Exercise prompt. Put every line of the records below into a numbered list, leaving out the blank lines.

-- Start Extracted entries --

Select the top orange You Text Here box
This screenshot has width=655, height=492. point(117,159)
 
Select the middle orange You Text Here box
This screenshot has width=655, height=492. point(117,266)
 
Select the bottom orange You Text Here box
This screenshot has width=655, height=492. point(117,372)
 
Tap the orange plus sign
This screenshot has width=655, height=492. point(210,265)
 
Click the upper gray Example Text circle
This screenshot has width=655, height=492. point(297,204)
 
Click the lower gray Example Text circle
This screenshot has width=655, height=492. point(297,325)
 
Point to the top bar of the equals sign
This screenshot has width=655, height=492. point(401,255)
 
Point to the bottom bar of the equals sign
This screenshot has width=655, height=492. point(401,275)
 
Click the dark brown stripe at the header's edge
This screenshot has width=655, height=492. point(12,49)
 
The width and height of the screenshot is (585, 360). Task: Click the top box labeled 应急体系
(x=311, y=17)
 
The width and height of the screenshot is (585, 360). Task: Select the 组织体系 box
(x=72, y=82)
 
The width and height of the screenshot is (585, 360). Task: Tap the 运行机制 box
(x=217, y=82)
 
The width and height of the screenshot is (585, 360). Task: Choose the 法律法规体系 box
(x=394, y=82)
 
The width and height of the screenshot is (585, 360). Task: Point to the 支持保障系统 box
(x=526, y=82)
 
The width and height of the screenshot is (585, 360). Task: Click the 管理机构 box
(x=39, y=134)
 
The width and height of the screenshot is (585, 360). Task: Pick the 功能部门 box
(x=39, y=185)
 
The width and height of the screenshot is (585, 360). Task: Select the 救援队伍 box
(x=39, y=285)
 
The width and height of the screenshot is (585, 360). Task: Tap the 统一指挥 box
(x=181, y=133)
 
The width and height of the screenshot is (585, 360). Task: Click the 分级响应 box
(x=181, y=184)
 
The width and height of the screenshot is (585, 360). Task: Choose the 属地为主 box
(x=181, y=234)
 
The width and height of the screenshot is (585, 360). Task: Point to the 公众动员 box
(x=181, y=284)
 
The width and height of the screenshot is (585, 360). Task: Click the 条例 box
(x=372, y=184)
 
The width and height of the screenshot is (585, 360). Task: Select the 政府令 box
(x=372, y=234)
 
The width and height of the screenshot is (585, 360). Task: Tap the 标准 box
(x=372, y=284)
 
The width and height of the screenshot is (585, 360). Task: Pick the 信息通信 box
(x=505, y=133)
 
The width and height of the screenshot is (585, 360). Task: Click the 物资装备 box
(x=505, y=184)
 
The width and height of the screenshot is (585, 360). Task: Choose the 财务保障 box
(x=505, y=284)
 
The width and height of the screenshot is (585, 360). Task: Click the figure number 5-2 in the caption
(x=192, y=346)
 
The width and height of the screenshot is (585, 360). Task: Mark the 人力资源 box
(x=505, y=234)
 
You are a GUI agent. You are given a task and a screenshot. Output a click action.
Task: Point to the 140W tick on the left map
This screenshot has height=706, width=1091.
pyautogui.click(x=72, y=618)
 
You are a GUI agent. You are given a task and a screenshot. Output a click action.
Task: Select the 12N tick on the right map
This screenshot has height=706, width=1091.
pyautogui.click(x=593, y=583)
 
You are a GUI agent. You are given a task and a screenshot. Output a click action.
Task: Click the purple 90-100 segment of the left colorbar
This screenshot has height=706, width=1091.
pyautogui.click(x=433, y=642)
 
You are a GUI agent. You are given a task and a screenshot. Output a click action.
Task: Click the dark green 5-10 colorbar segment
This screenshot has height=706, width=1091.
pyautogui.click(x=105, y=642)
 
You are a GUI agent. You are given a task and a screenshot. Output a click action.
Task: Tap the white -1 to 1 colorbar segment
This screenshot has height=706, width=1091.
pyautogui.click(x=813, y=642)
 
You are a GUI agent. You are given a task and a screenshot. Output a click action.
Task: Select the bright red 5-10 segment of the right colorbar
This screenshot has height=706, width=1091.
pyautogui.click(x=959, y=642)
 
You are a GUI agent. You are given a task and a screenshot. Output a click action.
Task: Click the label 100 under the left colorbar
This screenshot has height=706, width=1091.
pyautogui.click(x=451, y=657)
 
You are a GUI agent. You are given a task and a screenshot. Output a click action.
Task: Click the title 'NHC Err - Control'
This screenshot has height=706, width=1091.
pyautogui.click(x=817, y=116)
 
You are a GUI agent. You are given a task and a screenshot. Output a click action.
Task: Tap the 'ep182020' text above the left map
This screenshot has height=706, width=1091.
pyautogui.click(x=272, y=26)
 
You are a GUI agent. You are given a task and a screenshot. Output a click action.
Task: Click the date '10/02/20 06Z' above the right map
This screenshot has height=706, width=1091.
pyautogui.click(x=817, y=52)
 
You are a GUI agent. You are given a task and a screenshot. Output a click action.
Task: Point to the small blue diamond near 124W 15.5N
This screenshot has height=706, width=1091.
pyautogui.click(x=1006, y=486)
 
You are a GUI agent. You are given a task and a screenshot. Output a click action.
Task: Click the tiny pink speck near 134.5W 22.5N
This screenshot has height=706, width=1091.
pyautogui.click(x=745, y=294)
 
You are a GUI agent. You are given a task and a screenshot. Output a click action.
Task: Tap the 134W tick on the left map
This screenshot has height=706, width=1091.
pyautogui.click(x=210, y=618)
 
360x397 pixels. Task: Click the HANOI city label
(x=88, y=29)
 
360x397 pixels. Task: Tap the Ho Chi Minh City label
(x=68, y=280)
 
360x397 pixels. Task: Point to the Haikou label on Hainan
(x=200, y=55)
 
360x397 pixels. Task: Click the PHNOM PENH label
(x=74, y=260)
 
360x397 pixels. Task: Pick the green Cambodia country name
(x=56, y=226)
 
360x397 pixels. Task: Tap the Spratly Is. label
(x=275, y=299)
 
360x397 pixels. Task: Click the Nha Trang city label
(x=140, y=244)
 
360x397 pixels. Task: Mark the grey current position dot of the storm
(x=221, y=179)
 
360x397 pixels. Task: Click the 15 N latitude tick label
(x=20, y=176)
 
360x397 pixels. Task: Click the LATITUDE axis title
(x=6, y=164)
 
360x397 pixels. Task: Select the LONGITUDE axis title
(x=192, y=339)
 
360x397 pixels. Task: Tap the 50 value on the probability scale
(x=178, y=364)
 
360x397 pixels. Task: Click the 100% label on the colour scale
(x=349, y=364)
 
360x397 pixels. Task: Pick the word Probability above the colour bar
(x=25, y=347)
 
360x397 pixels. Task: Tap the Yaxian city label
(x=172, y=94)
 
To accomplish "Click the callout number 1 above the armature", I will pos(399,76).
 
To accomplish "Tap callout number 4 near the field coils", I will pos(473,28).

-- End Extracted entries --

Final result.
1. Select the top orange You Text Here box
2. This screenshot has width=655, height=492. point(117,159)
3. Select the middle orange You Text Here box
4. This screenshot has width=655, height=492. point(117,266)
5. Select the bottom orange You Text Here box
6. This screenshot has width=655, height=492. point(117,372)
7. Tap the orange plus sign
8. This screenshot has width=655, height=492. point(210,265)
9. Click the upper gray Example Text circle
10. This screenshot has width=655, height=492. point(297,204)
11. Click the lower gray Example Text circle
12. This screenshot has width=655, height=492. point(297,325)
13. Point to the top bar of the equals sign
14. This screenshot has width=655, height=492. point(401,255)
15. Point to the bottom bar of the equals sign
16. This screenshot has width=655, height=492. point(401,275)
17. Click the dark brown stripe at the header's edge
18. This screenshot has width=655, height=492. point(12,49)
19. The width and height of the screenshot is (585, 360). Task: Click the top box labeled 应急体系
20. (x=311, y=17)
21. The width and height of the screenshot is (585, 360). Task: Select the 组织体系 box
22. (x=72, y=82)
23. The width and height of the screenshot is (585, 360). Task: Tap the 运行机制 box
24. (x=217, y=82)
25. The width and height of the screenshot is (585, 360). Task: Choose the 法律法规体系 box
26. (x=394, y=82)
27. The width and height of the screenshot is (585, 360). Task: Point to the 支持保障系统 box
28. (x=526, y=82)
29. The width and height of the screenshot is (585, 360). Task: Click the 管理机构 box
30. (x=39, y=134)
31. The width and height of the screenshot is (585, 360). Task: Pick the 功能部门 box
32. (x=39, y=185)
33. The width and height of the screenshot is (585, 360). Task: Select the 救援队伍 box
34. (x=39, y=285)
35. The width and height of the screenshot is (585, 360). Task: Tap the 统一指挥 box
36. (x=181, y=133)
37. The width and height of the screenshot is (585, 360). Task: Click the 分级响应 box
38. (x=181, y=184)
39. The width and height of the screenshot is (585, 360). Task: Choose the 属地为主 box
40. (x=181, y=234)
41. The width and height of the screenshot is (585, 360). Task: Point to the 公众动员 box
42. (x=181, y=284)
43. The width and height of the screenshot is (585, 360). Task: Click the 条例 box
44. (x=372, y=184)
45. The width and height of the screenshot is (585, 360). Task: Select the 政府令 box
46. (x=372, y=234)
47. The width and height of the screenshot is (585, 360). Task: Tap the 标准 box
48. (x=372, y=284)
49. The width and height of the screenshot is (585, 360). Task: Pick the 信息通信 box
50. (x=505, y=133)
51. The width and height of the screenshot is (585, 360). Task: Click the 物资装备 box
52. (x=505, y=184)
53. The width and height of the screenshot is (585, 360). Task: Choose the 财务保障 box
54. (x=505, y=284)
55. The width and height of the screenshot is (585, 360). Task: Click the figure number 5-2 in the caption
56. (x=192, y=346)
57. The width and height of the screenshot is (585, 360). Task: Mark the 人力资源 box
58. (x=505, y=234)
59. You are a GUI agent. You are given a task and a screenshot. Output a click action.
60. Task: Point to the 140W tick on the left map
61. This screenshot has height=706, width=1091.
62. pyautogui.click(x=72, y=618)
63. You are a GUI agent. You are given a task and a screenshot. Output a click action.
64. Task: Select the 12N tick on the right map
65. This screenshot has height=706, width=1091.
66. pyautogui.click(x=593, y=583)
67. You are a GUI agent. You are given a task and a screenshot. Output a click action.
68. Task: Click the purple 90-100 segment of the left colorbar
69. This screenshot has height=706, width=1091.
70. pyautogui.click(x=433, y=642)
71. You are a GUI agent. You are given a task and a screenshot. Output a click action.
72. Task: Click the dark green 5-10 colorbar segment
73. This screenshot has height=706, width=1091.
74. pyautogui.click(x=105, y=642)
75. You are a GUI agent. You are given a task and a screenshot. Output a click action.
76. Task: Tap the white -1 to 1 colorbar segment
77. This screenshot has height=706, width=1091.
78. pyautogui.click(x=813, y=642)
79. You are a GUI agent. You are given a task and a screenshot. Output a click action.
80. Task: Select the bright red 5-10 segment of the right colorbar
81. This screenshot has height=706, width=1091.
82. pyautogui.click(x=959, y=642)
83. You are a GUI agent. You are given a task and a screenshot. Output a click action.
84. Task: Click the label 100 under the left colorbar
85. This screenshot has height=706, width=1091.
86. pyautogui.click(x=451, y=657)
87. You are a GUI agent. You are given a task and a screenshot. Output a click action.
88. Task: Click the title 'NHC Err - Control'
89. This screenshot has height=706, width=1091.
90. pyautogui.click(x=817, y=116)
91. You are a GUI agent. You are given a task and a screenshot. Output a click action.
92. Task: Tap the 'ep182020' text above the left map
93. This screenshot has height=706, width=1091.
94. pyautogui.click(x=272, y=26)
95. You are a GUI agent. You are given a task and a screenshot. Output a click action.
96. Task: Click the date '10/02/20 06Z' above the right map
97. This screenshot has height=706, width=1091.
98. pyautogui.click(x=817, y=52)
99. You are a GUI agent. You are given a task and a screenshot. Output a click action.
100. Task: Point to the small blue diamond near 124W 15.5N
101. This screenshot has height=706, width=1091.
102. pyautogui.click(x=1006, y=486)
103. You are a GUI agent. You are given a task and a screenshot. Output a click action.
104. Task: Click the tiny pink speck near 134.5W 22.5N
105. This screenshot has height=706, width=1091.
106. pyautogui.click(x=745, y=294)
107. You are a GUI agent. You are given a task and a screenshot. Output a click action.
108. Task: Tap the 134W tick on the left map
109. This screenshot has height=706, width=1091.
110. pyautogui.click(x=210, y=618)
111. 360x397 pixels. Task: Click the HANOI city label
112. (x=88, y=29)
113. 360x397 pixels. Task: Tap the Ho Chi Minh City label
114. (x=68, y=280)
115. 360x397 pixels. Task: Point to the Haikou label on Hainan
116. (x=200, y=55)
117. 360x397 pixels. Task: Click the PHNOM PENH label
118. (x=74, y=260)
119. 360x397 pixels. Task: Pick the green Cambodia country name
120. (x=56, y=226)
121. 360x397 pixels. Task: Tap the Spratly Is. label
122. (x=275, y=299)
123. 360x397 pixels. Task: Click the Nha Trang city label
124. (x=140, y=244)
125. 360x397 pixels. Task: Mark the grey current position dot of the storm
126. (x=221, y=179)
127. 360x397 pixels. Task: Click the 15 N latitude tick label
128. (x=20, y=176)
129. 360x397 pixels. Task: Click the LATITUDE axis title
130. (x=6, y=164)
131. 360x397 pixels. Task: Select the LONGITUDE axis title
132. (x=192, y=339)
133. 360x397 pixels. Task: Tap the 50 value on the probability scale
134. (x=178, y=364)
135. 360x397 pixels. Task: Click the 100% label on the colour scale
136. (x=349, y=364)
137. 360x397 pixels. Task: Pick the word Probability above the colour bar
138. (x=25, y=347)
139. 360x397 pixels. Task: Tap the Yaxian city label
140. (x=172, y=94)
141. To accomplish "Click the callout number 1 above the armature", I will pos(399,76).
142. To accomplish "Tap callout number 4 near the field coils", I will pos(473,28).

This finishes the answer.